- Goal of the exercise
Without the pictures, set down every line of the data exactly.

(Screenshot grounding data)

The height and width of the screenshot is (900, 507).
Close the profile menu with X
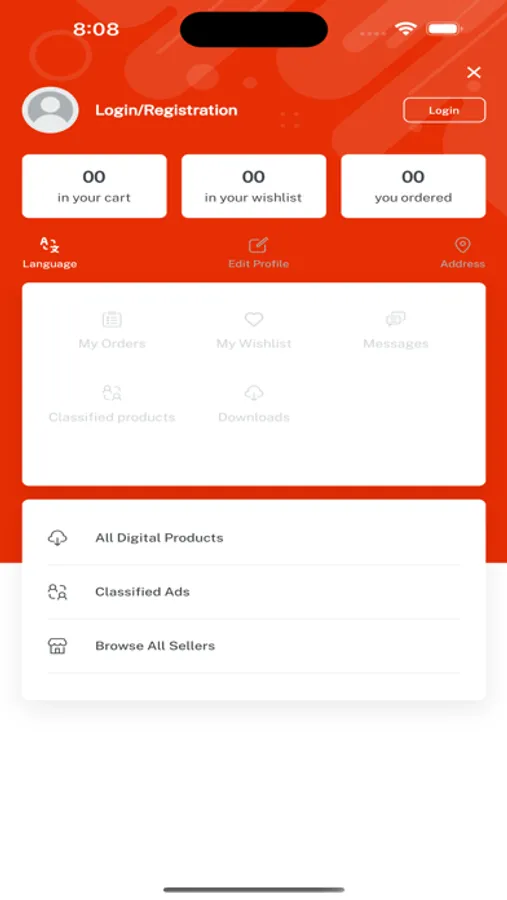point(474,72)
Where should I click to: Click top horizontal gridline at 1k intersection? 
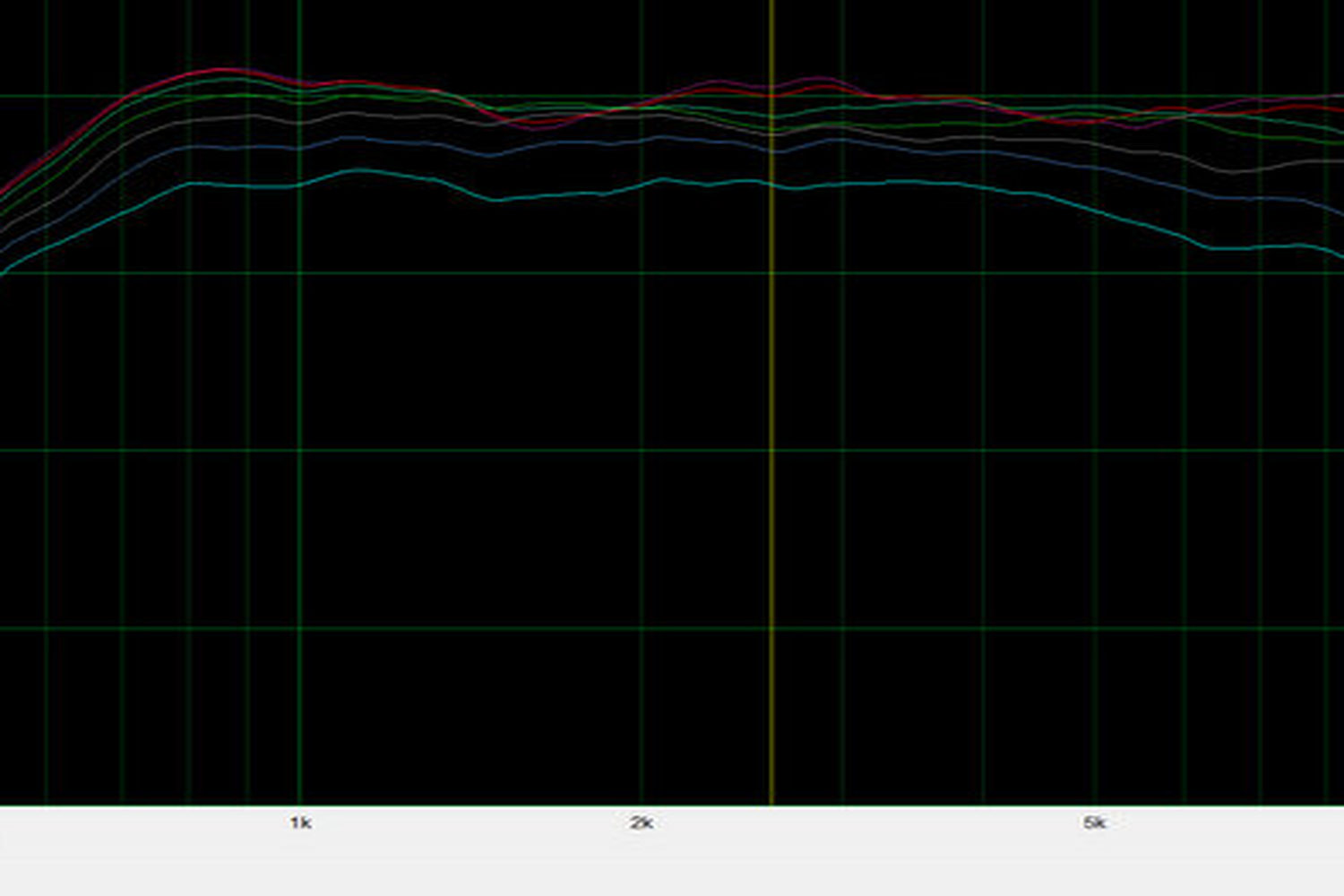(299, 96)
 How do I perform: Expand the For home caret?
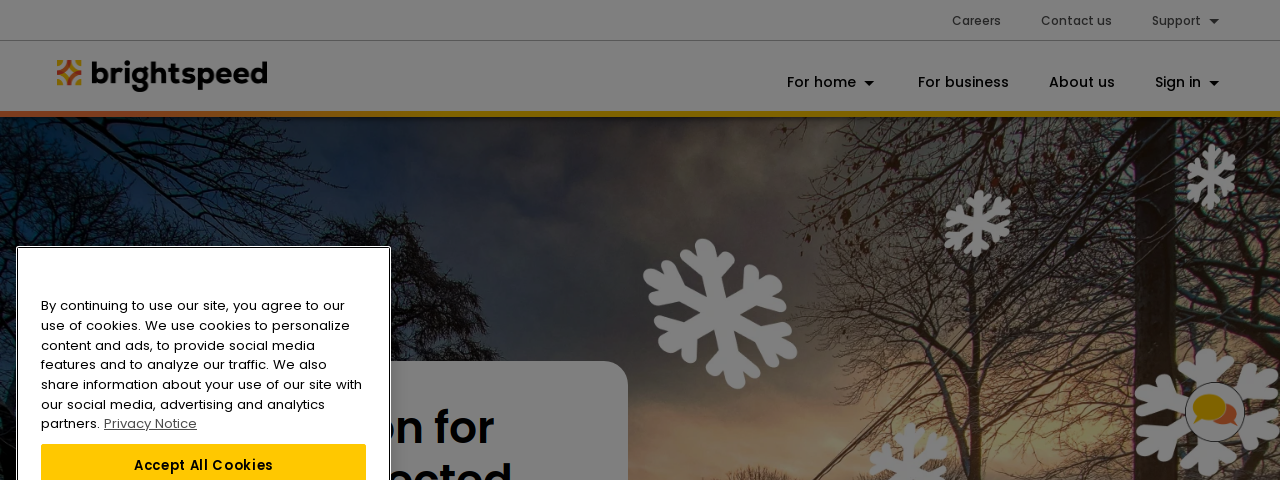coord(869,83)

- Exercise solution
The height and width of the screenshot is (900, 507).
Close the profile menu with X
point(474,72)
Where should I click to: Click top horizontal gridline at 1k intersection? 
(299, 96)
 How do I perform: Expand the For home caret?
coord(869,83)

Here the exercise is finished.